Debt funds can comprise dynamic bond and income opportunities category including fixed maturity plans (FMP). Currently, even income and gilt funds, under the debt funds category, offer good investment opportunities, since interest rates are expected to fall. This will benefit these funds. But one must understand these funds well before investing as one will need to exit these
long duration funds when interest rates bottom out.
Long term goals: Having a time horizon of more than 7-10 years can be categorised as long term goal. Ideally, goals such as children’s education, retirement, and so on are long term goals and, therefore, one should add equity in one’s portfolio as equity has been the best performing asset over the long term.
Rather than buying investment oriented insurance plans for long term goals one can create a diversified portfolio of Public Provident Fund, stocks and equity mutual funds. Don’t forget to add 5-10 per cent of gold in your portfolio as it is a very good hedge against inflation.

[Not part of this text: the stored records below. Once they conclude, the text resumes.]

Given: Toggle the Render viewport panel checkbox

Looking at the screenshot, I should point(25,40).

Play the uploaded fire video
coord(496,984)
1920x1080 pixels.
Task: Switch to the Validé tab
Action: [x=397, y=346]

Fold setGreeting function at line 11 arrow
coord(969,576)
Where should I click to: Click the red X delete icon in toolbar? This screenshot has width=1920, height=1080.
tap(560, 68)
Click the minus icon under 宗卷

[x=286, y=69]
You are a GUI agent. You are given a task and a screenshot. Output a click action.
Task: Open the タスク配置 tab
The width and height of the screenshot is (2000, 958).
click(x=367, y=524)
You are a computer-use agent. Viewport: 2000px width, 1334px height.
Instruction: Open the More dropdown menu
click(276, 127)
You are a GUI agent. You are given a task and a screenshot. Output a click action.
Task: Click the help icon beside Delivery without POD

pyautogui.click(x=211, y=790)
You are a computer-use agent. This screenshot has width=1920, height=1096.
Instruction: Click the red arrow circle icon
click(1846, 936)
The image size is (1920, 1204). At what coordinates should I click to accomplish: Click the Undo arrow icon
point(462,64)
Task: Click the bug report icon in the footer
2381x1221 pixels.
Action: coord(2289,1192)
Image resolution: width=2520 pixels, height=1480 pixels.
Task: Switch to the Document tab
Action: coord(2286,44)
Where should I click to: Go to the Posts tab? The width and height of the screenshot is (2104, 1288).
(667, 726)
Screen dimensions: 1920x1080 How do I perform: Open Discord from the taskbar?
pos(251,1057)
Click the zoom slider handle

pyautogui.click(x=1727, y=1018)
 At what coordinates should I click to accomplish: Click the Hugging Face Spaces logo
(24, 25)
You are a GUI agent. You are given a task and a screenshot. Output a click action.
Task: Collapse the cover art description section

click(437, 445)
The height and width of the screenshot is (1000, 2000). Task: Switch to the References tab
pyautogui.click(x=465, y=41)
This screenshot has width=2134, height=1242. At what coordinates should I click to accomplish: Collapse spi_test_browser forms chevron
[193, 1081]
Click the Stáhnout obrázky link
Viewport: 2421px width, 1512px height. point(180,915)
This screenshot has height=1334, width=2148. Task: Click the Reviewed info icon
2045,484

Systematic investment plans in equity mutual funds will enable you to create a good corpus and the compounding factor will come in play in your portfolio. If you don’t have the knowledge to pick stocks then stick with good performing equity mutual funds.
For those in the higher income brackets and with huge surpluses, property can also be a good option. Seek expert opinion of a real estate consultant before you finalise the property.
By categorising your goals as per time horizon you can avoid any nasty surprises related to your investments.